This program implements an optical model to calculate the irradiance pattern and peak retinal irradiance in an aberrated eye from incident monochromatic, coherent plane waves. The model embeds aberration data from two published studies that was clinically measured and adapted to a range of pupil sizes. The studies are the Indiana Aberration Study (IAS) from L.N.Thibos et.al, and the Texas Investigation of Normal and Cataract Optics (TINCO) from R.A.Applegate et.al. These studies tabulate aberration data in accordance with ANSI Z80.28 using Zernike coefficients.
Since, in the face of aberrations, the peak irradiance need not occur at the focal plane. The model is configured to sweep through a small volume around the focal point of an unaberrated eye lens. The sweep can be by shift of the image plane or by adjustment of the 4th Zernike coefficent (focus).

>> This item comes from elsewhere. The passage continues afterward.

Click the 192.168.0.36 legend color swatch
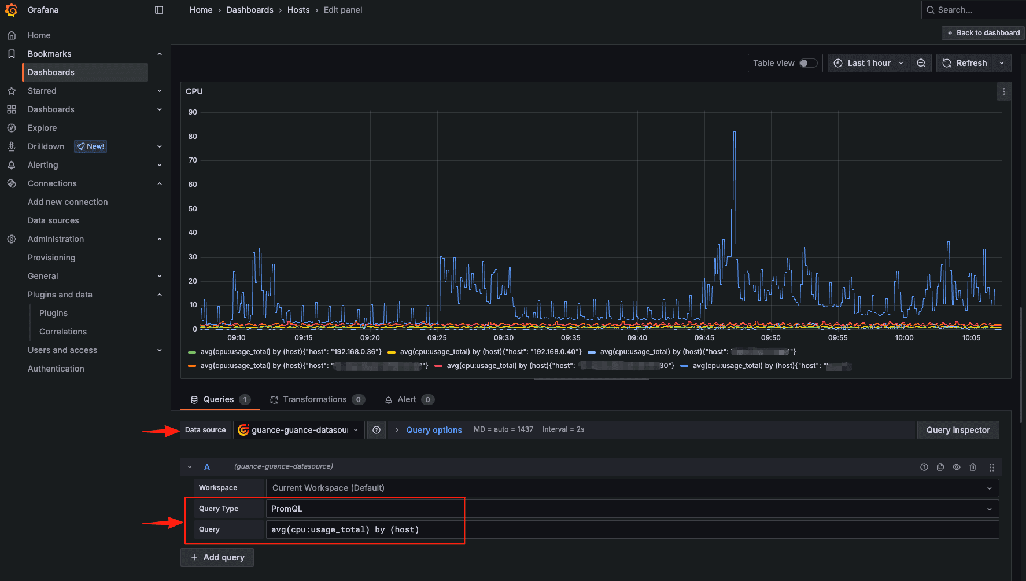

This program is for demonstration purposes, takes a brute force approach and presents a heavy computational load. It computes a mesh of phase adjusted Huygens sources in the pupil plane and then sums the contribution of each source at each point in each image plane comprising the swept volume. It uses the Rayleigh-Sommerfeld Diffraction Formula with the Fresnel approximation. By default the computation in an image plane is parallelized across 64 threads using the pthreads library.
Each image plane irradiance result is saved in a normalized 16-bit plain PGM format image so that the peak irradiance has a pixel value of 65535 and includes an embedded comment recording the peak irradiance in nominal, but standardized, units to allow comparison between different image plane irradiance results.
Image file names embed the parameters used in the creation of that image.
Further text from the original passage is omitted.